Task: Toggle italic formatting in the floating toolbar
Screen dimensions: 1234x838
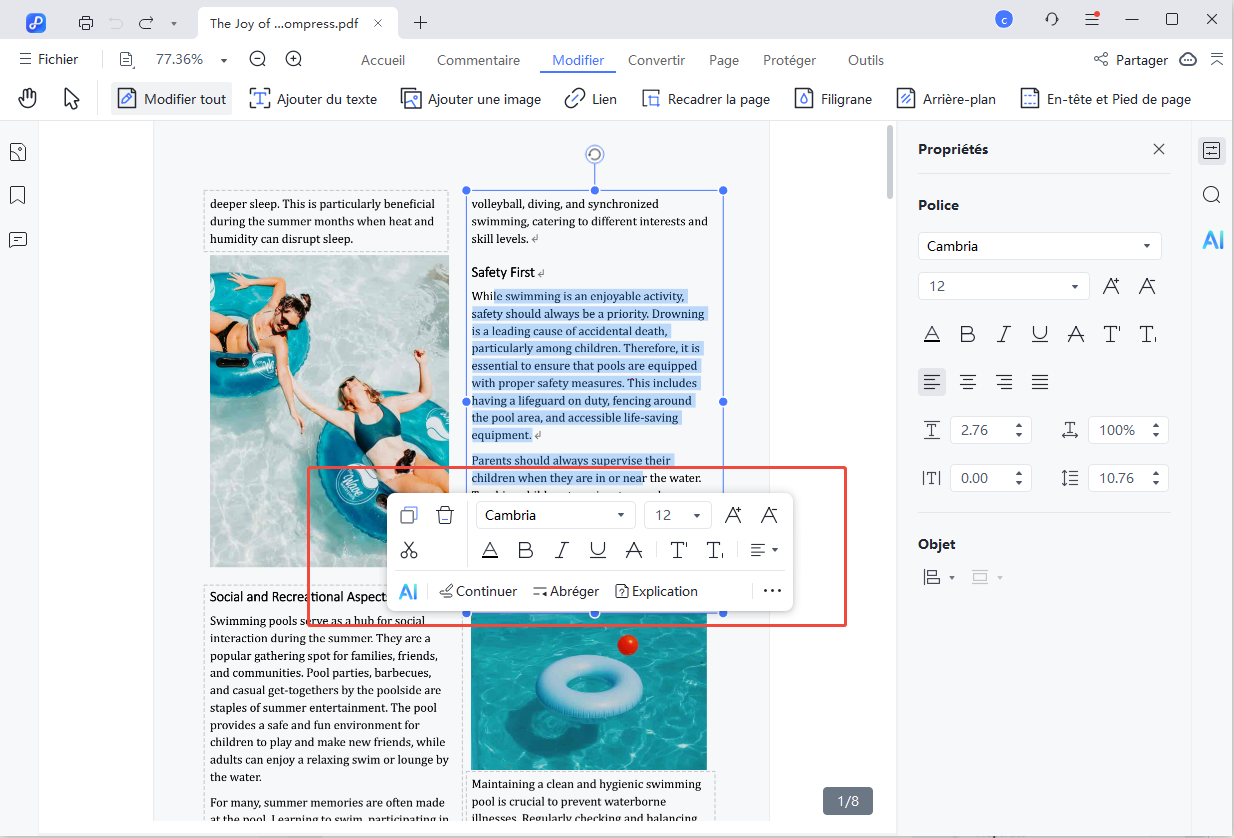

----------

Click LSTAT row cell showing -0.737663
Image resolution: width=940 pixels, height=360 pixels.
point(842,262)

----------

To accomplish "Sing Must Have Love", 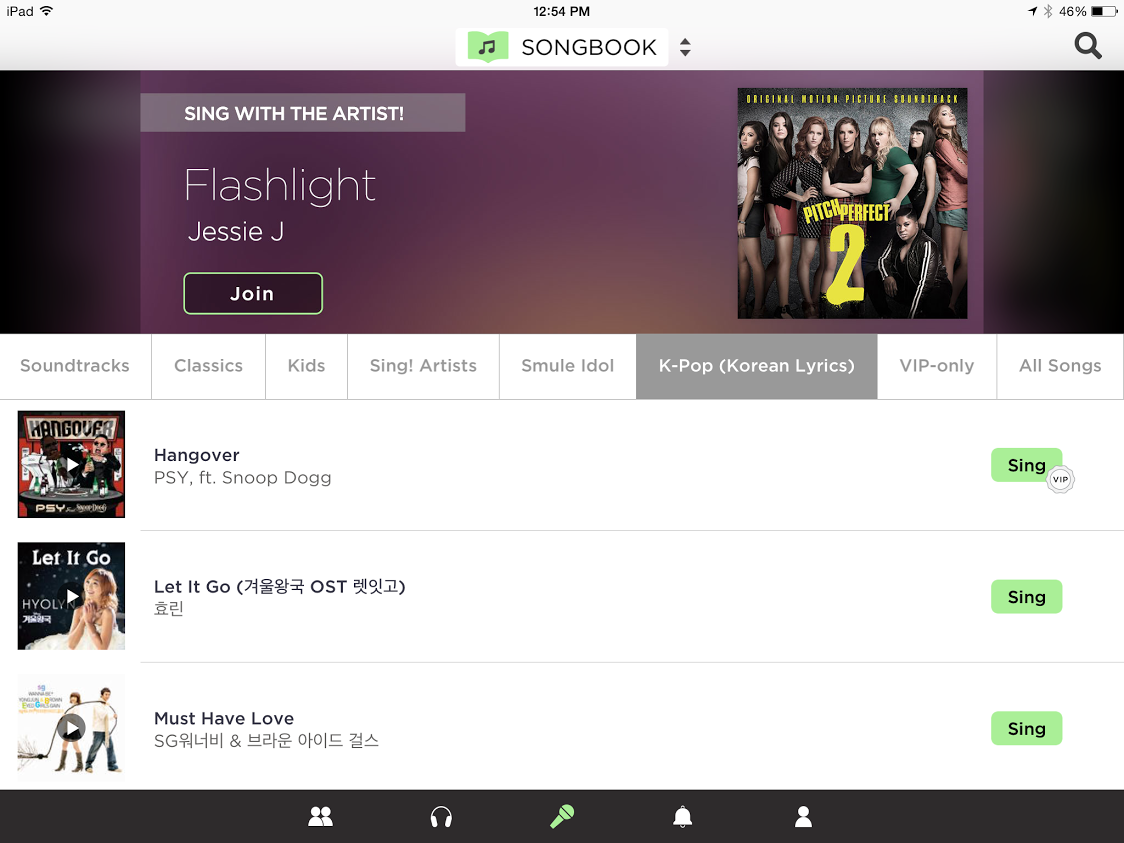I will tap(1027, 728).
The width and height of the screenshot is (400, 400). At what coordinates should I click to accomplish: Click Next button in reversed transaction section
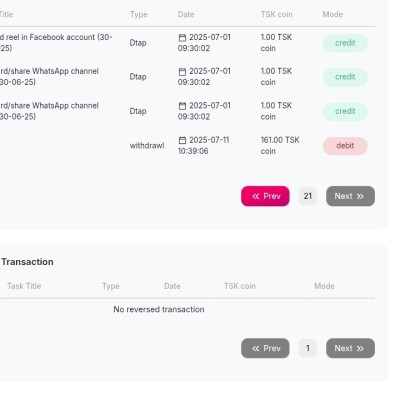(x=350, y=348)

----------

## Task to carry out:
Start at the line containing "The width and" and end after the line containing "(x=350, y=348)". Return those lines as a JSON list of strings, one string per line, with blank lines skipped and the pictures left out.

## Exercise output:
[
  "The width and height of the screenshot is (400, 400). At what coordinates should I click to accomplish: Click Next button in reversed transaction section",
  "(x=350, y=348)"
]